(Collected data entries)
----------

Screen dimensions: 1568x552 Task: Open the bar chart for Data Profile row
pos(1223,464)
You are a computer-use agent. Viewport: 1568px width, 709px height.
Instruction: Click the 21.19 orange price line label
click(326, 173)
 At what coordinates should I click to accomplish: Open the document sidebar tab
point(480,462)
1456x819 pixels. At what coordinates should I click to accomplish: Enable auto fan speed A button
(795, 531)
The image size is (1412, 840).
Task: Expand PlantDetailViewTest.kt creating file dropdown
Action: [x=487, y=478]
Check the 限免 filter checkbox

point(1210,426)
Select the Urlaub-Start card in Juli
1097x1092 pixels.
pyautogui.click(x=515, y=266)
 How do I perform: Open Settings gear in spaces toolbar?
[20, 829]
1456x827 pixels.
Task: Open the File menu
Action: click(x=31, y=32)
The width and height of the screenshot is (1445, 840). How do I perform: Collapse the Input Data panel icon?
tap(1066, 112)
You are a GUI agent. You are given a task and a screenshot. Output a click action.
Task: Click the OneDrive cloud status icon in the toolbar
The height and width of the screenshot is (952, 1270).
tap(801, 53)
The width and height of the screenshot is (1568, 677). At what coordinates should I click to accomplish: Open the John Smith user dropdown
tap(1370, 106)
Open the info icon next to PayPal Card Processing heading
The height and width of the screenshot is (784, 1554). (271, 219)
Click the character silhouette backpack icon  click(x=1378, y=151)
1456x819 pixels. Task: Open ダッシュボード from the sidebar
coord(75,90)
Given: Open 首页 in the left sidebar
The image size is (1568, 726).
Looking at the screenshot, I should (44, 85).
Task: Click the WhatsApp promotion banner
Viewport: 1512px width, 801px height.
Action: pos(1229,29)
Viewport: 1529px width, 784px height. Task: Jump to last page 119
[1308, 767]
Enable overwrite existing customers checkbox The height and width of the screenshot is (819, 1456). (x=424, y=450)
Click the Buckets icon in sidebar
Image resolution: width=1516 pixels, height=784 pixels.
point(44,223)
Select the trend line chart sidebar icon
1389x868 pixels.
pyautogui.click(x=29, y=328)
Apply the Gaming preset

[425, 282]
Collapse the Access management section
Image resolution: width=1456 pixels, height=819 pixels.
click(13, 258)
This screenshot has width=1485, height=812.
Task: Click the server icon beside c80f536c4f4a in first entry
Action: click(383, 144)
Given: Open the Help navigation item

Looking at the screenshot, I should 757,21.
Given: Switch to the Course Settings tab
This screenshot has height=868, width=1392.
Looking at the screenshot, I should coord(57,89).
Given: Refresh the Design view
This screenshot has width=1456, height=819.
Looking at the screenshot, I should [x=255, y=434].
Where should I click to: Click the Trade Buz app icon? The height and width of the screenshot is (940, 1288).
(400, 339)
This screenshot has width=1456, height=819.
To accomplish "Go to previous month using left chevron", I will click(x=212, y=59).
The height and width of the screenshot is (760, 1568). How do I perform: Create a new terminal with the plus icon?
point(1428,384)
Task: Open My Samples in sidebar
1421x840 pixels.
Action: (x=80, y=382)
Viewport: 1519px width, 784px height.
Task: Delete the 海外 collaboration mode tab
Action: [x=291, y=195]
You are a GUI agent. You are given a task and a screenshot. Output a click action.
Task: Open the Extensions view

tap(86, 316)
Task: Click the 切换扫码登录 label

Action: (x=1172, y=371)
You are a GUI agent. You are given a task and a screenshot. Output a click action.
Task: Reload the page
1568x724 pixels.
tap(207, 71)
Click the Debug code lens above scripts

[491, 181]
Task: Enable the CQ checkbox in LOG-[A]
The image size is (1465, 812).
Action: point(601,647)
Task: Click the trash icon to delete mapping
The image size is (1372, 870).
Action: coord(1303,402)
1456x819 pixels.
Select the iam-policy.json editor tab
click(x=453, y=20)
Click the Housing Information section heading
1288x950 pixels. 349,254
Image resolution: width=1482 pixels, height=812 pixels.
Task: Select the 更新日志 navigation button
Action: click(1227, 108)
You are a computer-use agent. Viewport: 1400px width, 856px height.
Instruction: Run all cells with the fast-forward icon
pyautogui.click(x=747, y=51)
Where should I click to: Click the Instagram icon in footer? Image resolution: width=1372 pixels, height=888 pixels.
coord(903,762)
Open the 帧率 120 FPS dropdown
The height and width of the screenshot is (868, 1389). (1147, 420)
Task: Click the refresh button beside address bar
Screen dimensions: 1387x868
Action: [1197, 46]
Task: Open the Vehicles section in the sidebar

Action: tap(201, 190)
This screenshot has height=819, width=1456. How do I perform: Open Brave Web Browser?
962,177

----------

Description of the task
What is needed is an exact copy of the lines from the one containing "The image size is (1372, 870)." to the end of the data; please add nothing else.

Output for this task
The image size is (1372, 870).
Action: coord(1303,402)
1456x819 pixels.
Select the iam-policy.json editor tab
click(x=453, y=20)
Click the Housing Information section heading
1288x950 pixels. 349,254
Image resolution: width=1482 pixels, height=812 pixels.
Task: Select the 更新日志 navigation button
Action: click(1227, 108)
You are a computer-use agent. Viewport: 1400px width, 856px height.
Instruction: Run all cells with the fast-forward icon
pyautogui.click(x=747, y=51)
Where should I click to: Click the Instagram icon in footer? Image resolution: width=1372 pixels, height=888 pixels.
coord(903,762)
Open the 帧率 120 FPS dropdown
The height and width of the screenshot is (868, 1389). (1147, 420)
Task: Click the refresh button beside address bar
Screen dimensions: 1387x868
Action: [1197, 46]
Task: Open the Vehicles section in the sidebar

Action: tap(201, 190)
This screenshot has height=819, width=1456. How do I perform: Open Brave Web Browser?
962,177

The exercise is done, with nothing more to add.